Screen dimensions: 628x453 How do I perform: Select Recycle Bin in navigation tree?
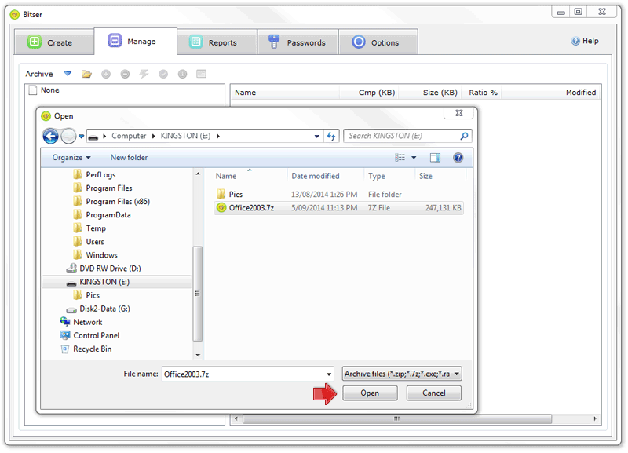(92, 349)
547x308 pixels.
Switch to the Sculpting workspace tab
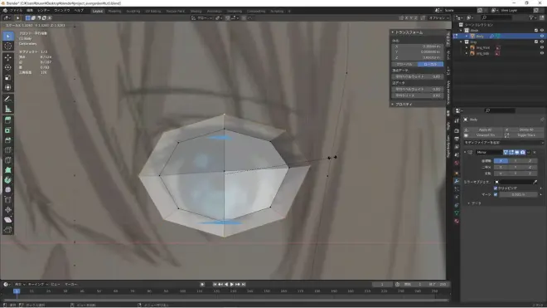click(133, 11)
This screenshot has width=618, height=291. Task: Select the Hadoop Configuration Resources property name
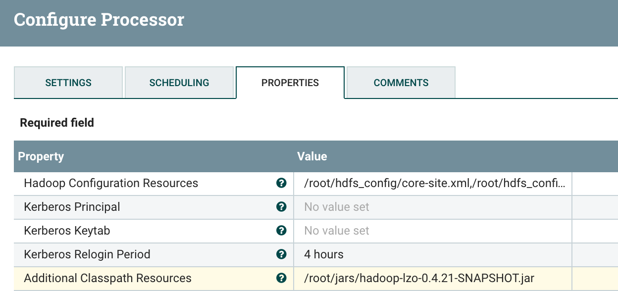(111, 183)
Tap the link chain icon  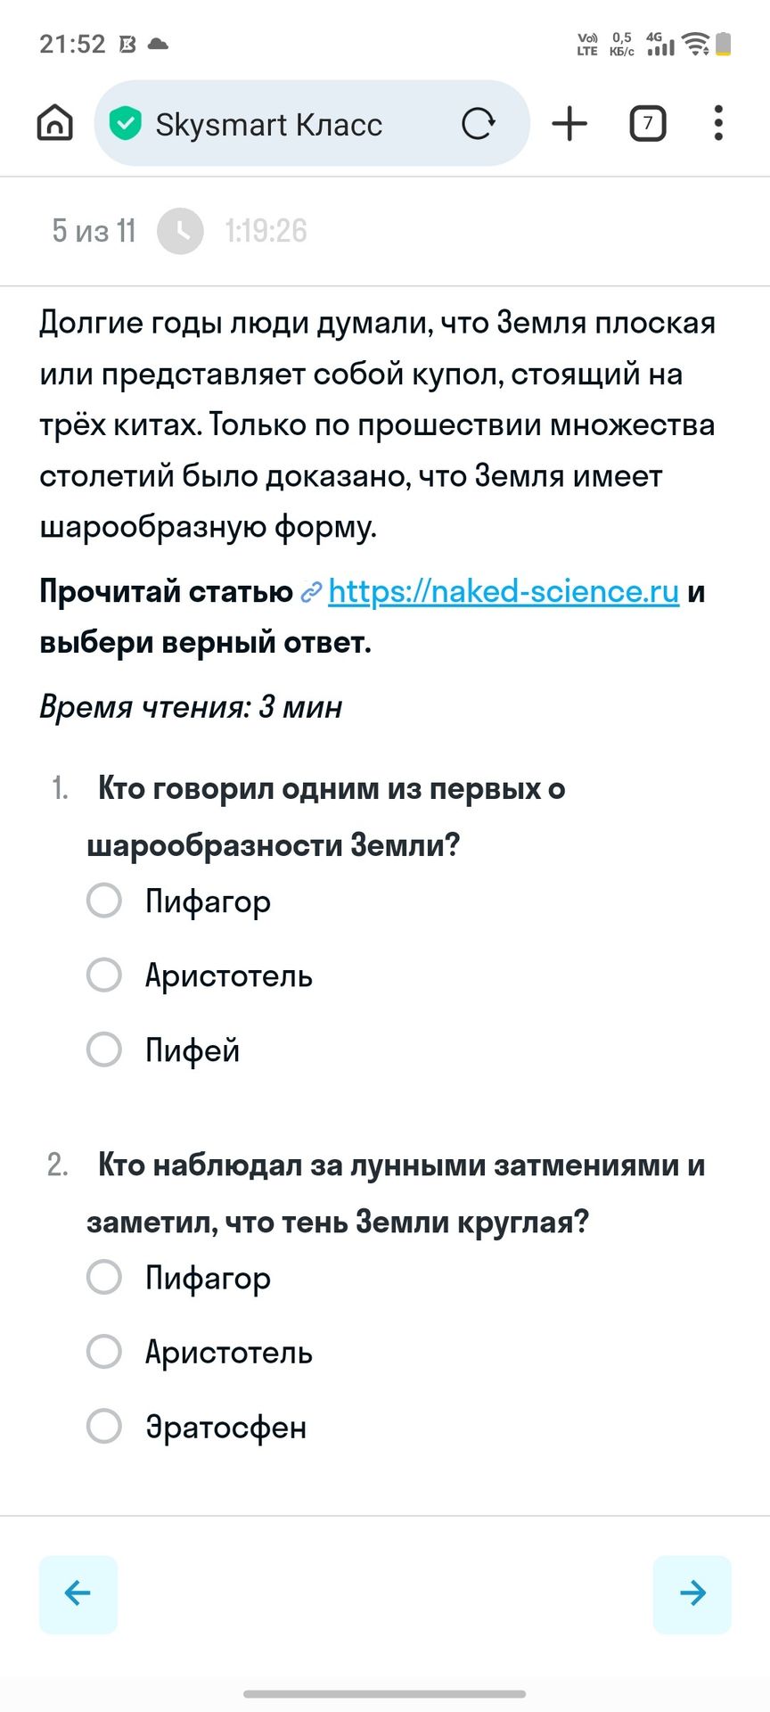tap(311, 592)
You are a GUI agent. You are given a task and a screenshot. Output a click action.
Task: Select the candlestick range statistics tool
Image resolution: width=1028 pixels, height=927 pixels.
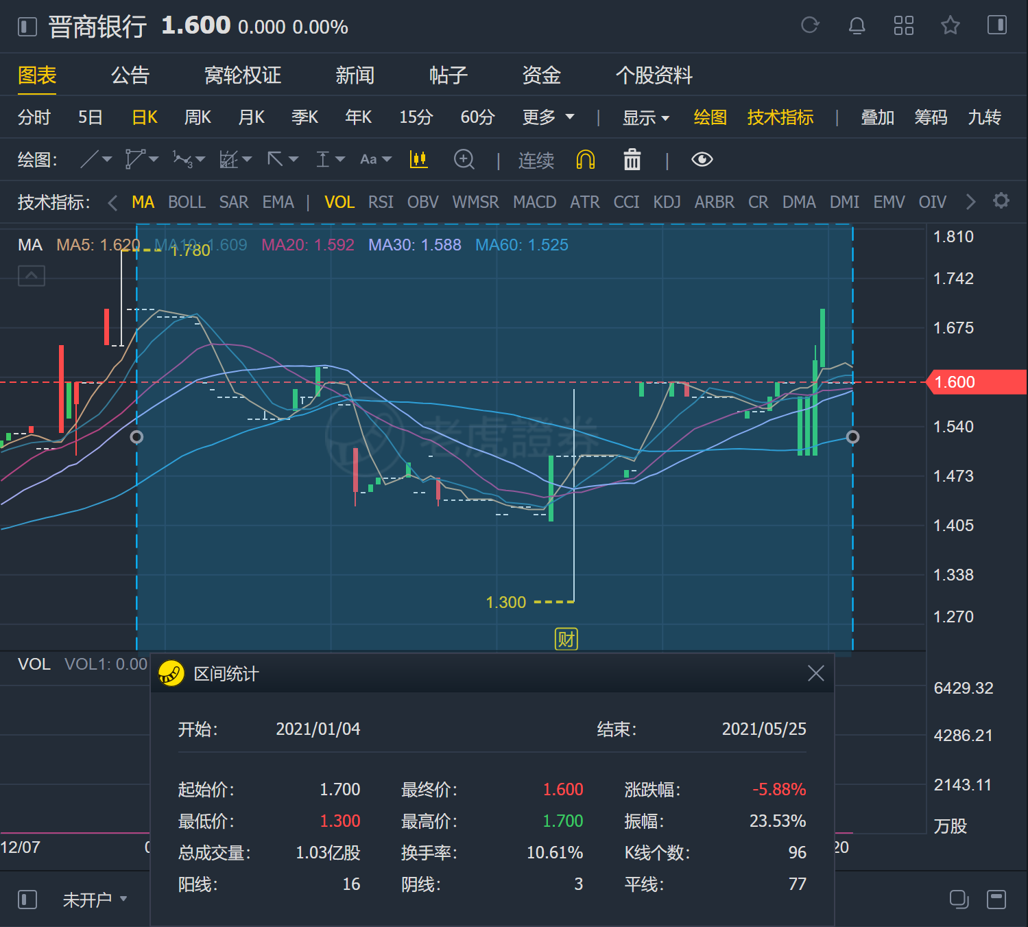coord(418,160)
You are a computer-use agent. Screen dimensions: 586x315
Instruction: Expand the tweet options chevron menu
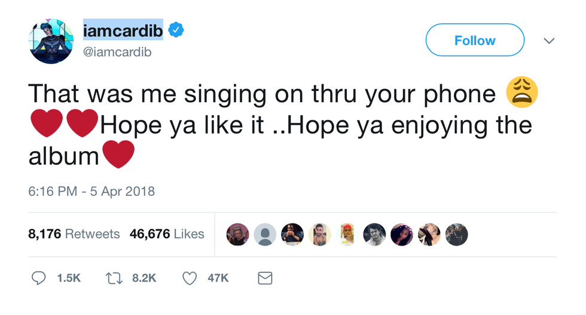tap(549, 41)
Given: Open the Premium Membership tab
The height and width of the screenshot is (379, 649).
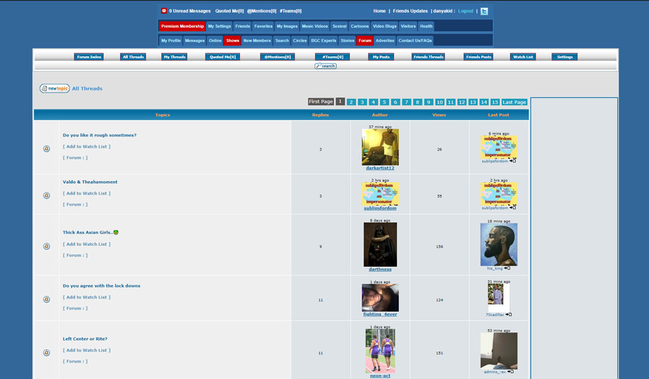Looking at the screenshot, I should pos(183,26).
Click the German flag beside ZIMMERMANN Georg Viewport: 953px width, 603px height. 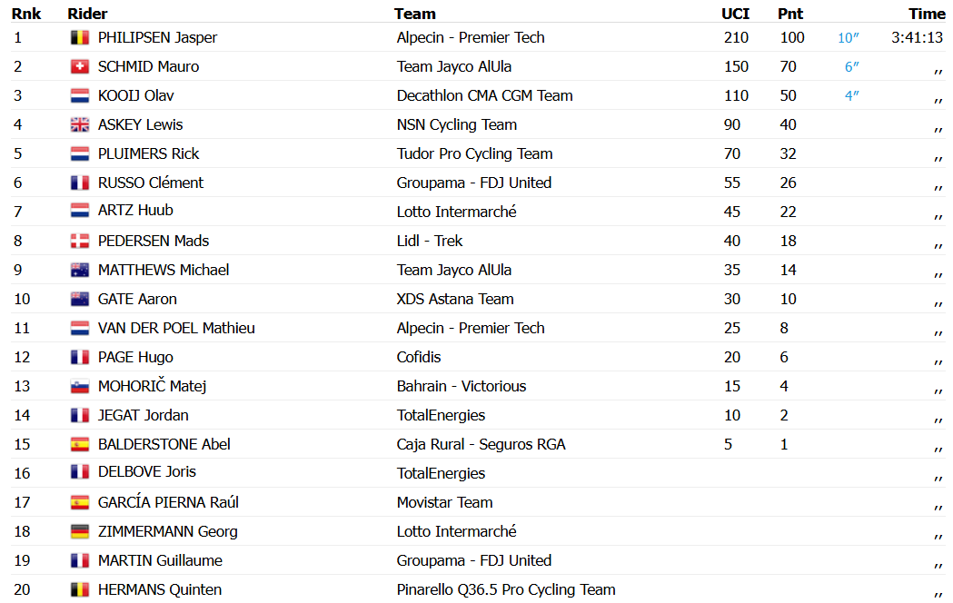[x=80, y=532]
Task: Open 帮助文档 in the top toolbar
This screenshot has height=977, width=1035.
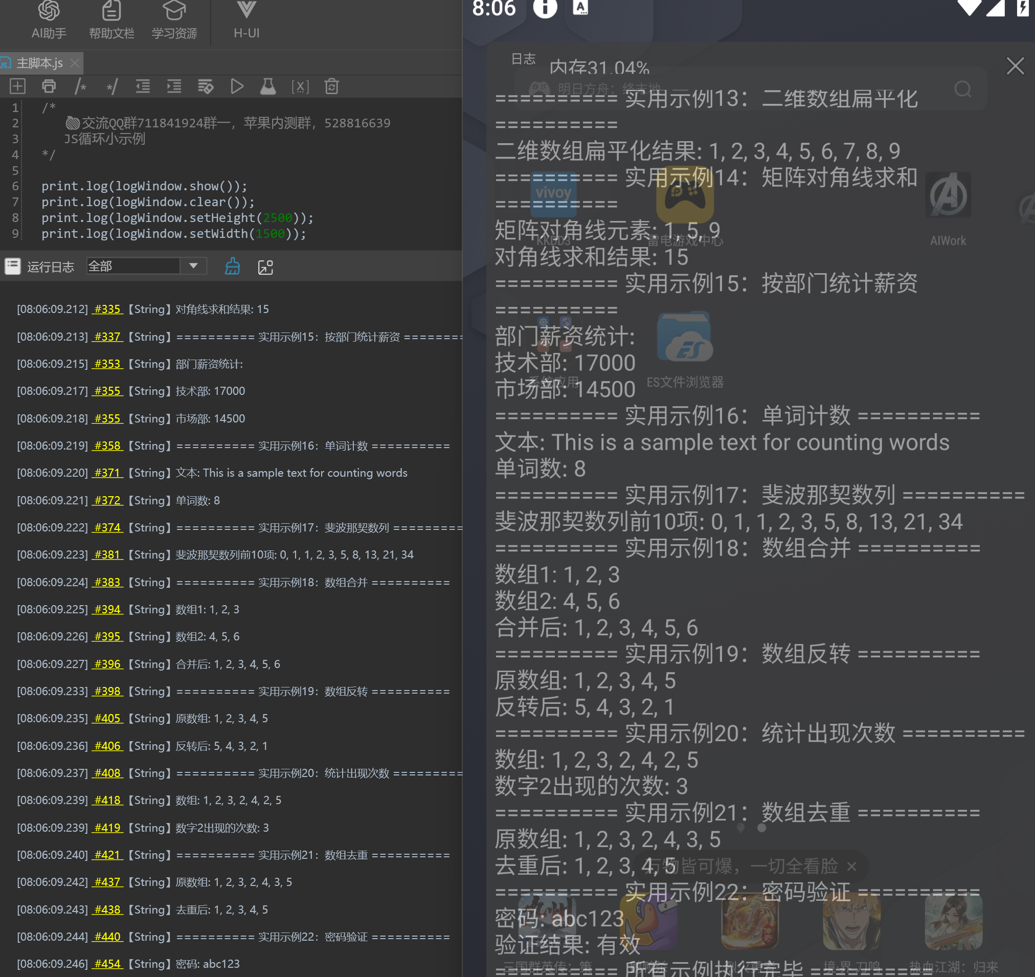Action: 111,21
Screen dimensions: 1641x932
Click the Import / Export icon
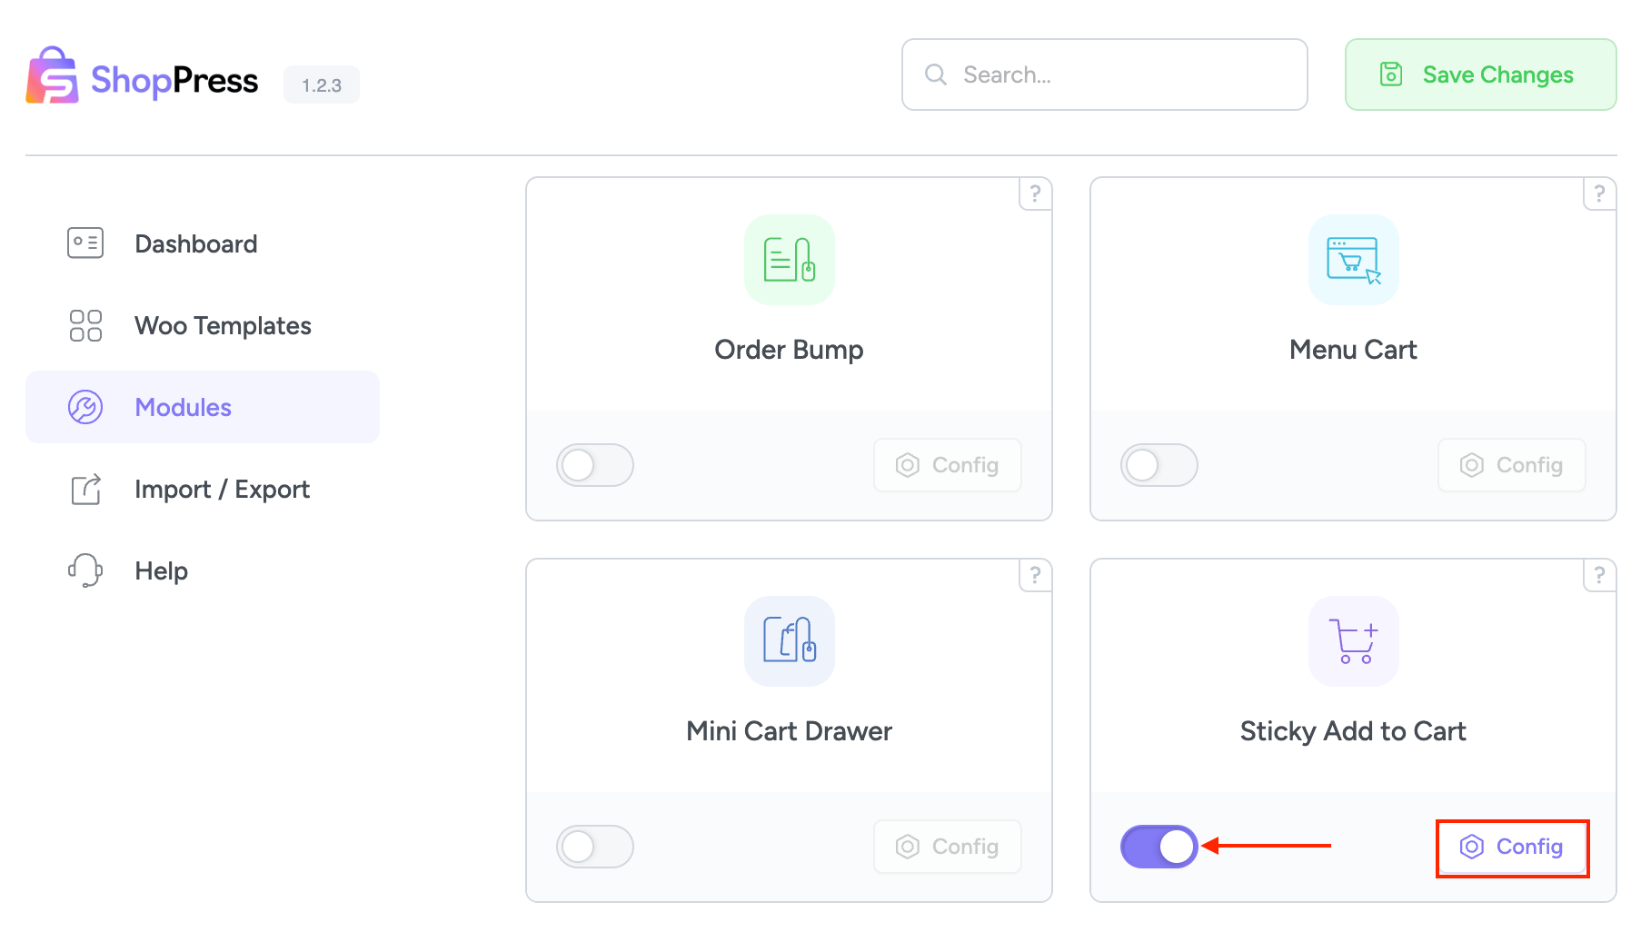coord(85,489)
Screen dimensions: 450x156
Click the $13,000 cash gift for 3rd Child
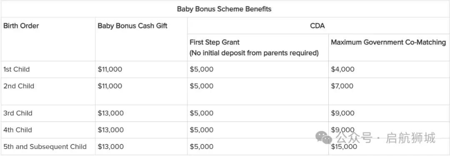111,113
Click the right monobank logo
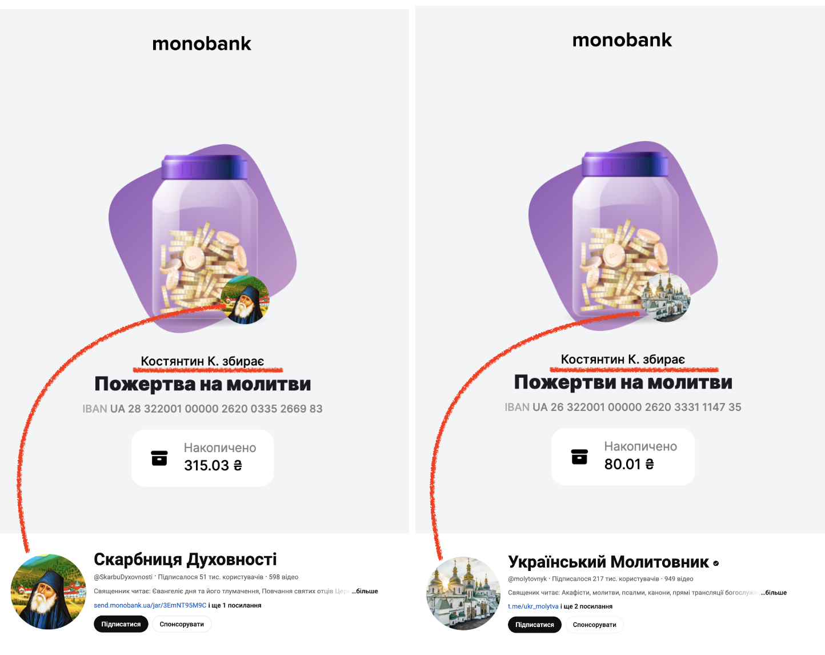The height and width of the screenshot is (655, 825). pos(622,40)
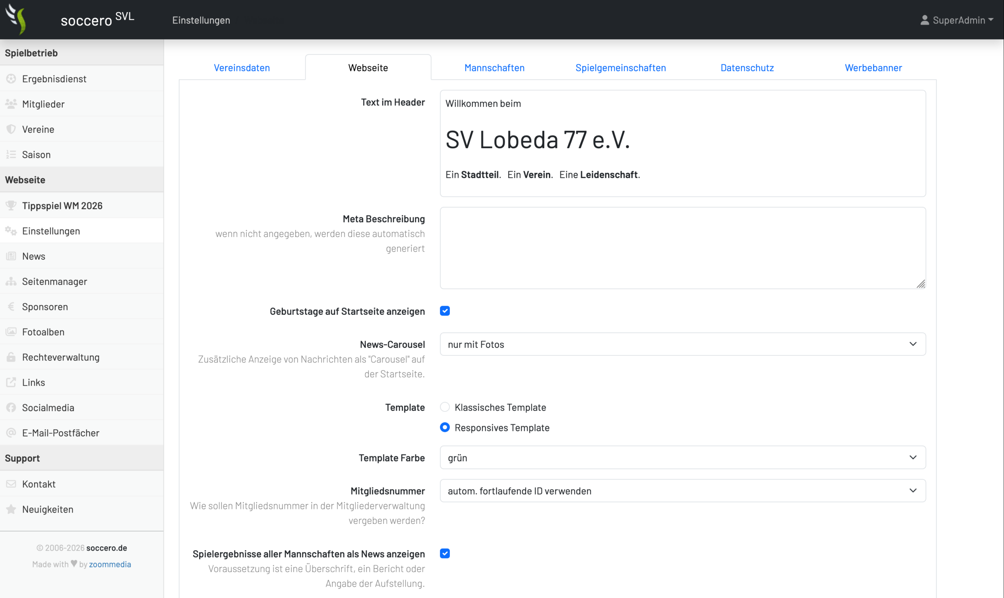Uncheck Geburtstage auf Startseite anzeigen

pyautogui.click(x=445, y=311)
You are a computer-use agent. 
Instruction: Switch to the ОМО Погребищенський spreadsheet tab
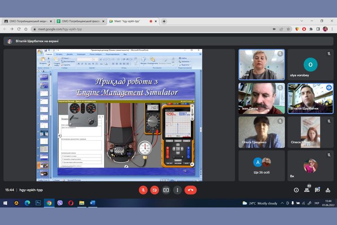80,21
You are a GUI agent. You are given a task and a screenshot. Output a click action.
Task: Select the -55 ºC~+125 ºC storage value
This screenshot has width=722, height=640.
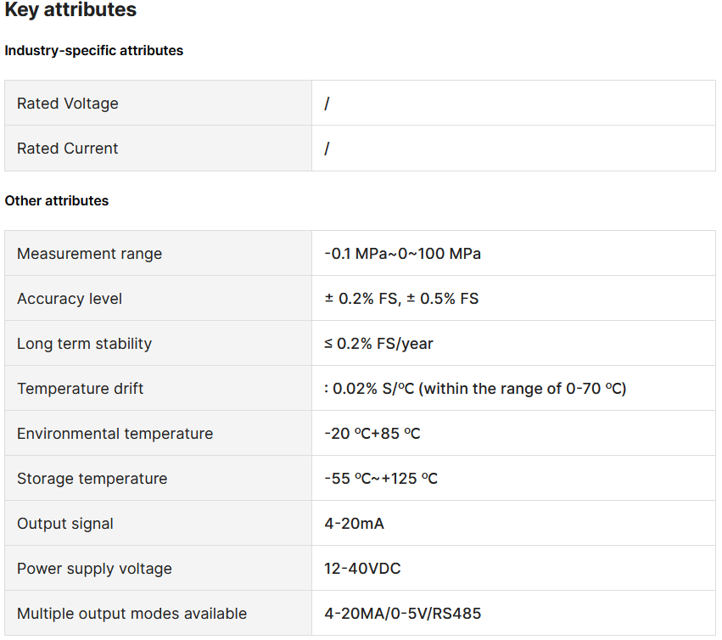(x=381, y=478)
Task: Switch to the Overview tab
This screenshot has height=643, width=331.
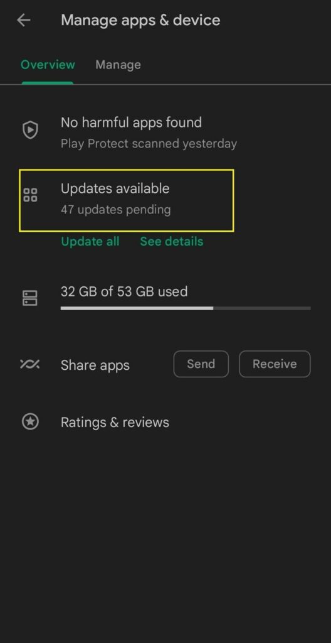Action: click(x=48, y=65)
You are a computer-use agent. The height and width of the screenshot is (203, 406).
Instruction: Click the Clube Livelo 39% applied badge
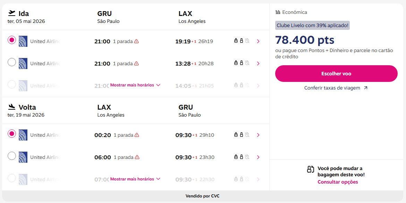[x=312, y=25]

Work required: Copy the lines word for word, starting at the line containing "Click the right monobank logo" and ending at the last line of the items, and leave the pictures out of your answer.

Solution to the problem:
Click the right monobank logo
The height and width of the screenshot is (655, 825). pos(622,40)
Uncheck Geburtstage auf Startseite anzeigen

pyautogui.click(x=445, y=311)
You are a computer-use agent. 
Instruction: Switch to the ОМО Погребищенський spreadsheet tab
80,21
You are a GUI agent. You are given a task and a screenshot. Output a click action.
Task: Select the -55 ºC~+125 ºC storage value
This screenshot has width=722, height=640.
(x=381, y=478)
Task: Switch to the Overview tab
This screenshot has height=643, width=331.
Action: click(x=48, y=65)
You are a computer-use agent. The height and width of the screenshot is (203, 406).
Instruction: Click the Clube Livelo 39% applied badge
[x=312, y=25]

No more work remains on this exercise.